(Dec. 6, 2002)
Seven practices that are the foundation of sales success
By Marcia Gauger, For SBT
Question: My sales manager has asked me to concentrate on the basics as it relates to my sales growth. The trouble is, I’m not sure what "the basics" are. Can you fill me in?
Answer: While every sales position is unique in one way or another, "the basics" refers to those sales skills that are foundational to sales success. The skills required to succeed at one sales position over another may vary based on market, whom you are calling on, and your distribution network.
For instance, the sales skills required to sell to multi-level influencers within a complex account are slightly different than those required in retail sales or pull through distribution. For example, in retail selling you usually don’t conduct formal group presentations but make many spontaneous connections with customers and need to build rapport quickly. In more complex sales situations it may be just the opposite.
Because every sales position is potentially unique, it may first be best to ask your manager how he or she defines "the basics". After years of research, here are some of "the basics" that we have found common to top sales performers:
1. The ability to understand customer needs and apply solutions according to those needs – Over the last two decades most companies have adopted some sort of consultative sales model. Most embrace the belief that product information is best utilized in response to customer needs.
Basic tip: Always demonstrate the value of your product in terms of what it will do for each individual customer, and only after you understand what that is.

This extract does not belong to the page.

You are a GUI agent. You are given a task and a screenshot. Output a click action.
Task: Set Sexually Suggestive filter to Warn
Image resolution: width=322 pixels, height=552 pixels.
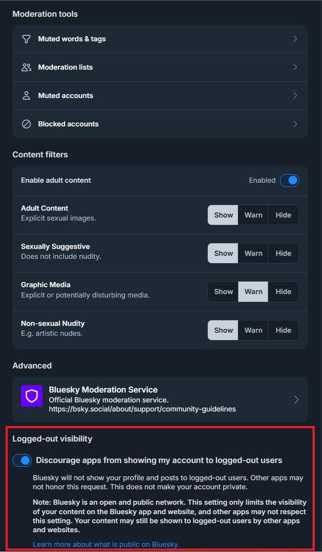tap(253, 253)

2. The ability to adjust to each customer’s individual logic, behavioral and communication style – This is not as much an art as it is a science. Most salespeople assume that you either connect with a customer or not. In fact, if you rely strictly on product knowledge without regard for the other person’s behavioral and communication style, you have a 1-in-64 chance of connecting. Adjust to your customer’s behavioral style by preparing sales calls that appeal to different customer types such as direct, outgoing, steady and analytical. Then, adjust to their mental map by appealing to their communication style such as visual, auditory and kinesthetic.
Basic tip: Prior to sales calls, ask your customers how they would prefer the information and adjust accordingly.
3. The ability to build relationships and connect with the customer – Initial comfort and rapport is best built by perception. The more customers perceive you to be like them, the more rapport you will have. To build initial rapport, match the customer’s tone and pace of voice and body stance. To build long-term relationships, match the customer’s goals.
Basic tip: Do everything you can to help your customer achieve their goals. In turn, you will achieve yours.
4. The ability to overcome stalls and objections – Stalls are excuses that customers give for not moving ahead. Stalls are dangerous because they often sound harmless but are rarely the true intent of the customer.
Basic tip: Clarify stalls by asking open-ended questions such as, "What do you see changing in a month?" Or, "What specifically would you like to see in the information?"
5. Persistence in pursuing new potential business – Most of us know that so-so salespeople give up after the first or second sales attempt. Very good salespeople hang in there, often getting the sale after the fourth or fifth attempt. Top performers identify who will do business with them in advance and never give up on the prospect. The key is identifying the right type of business and then positioning for that business.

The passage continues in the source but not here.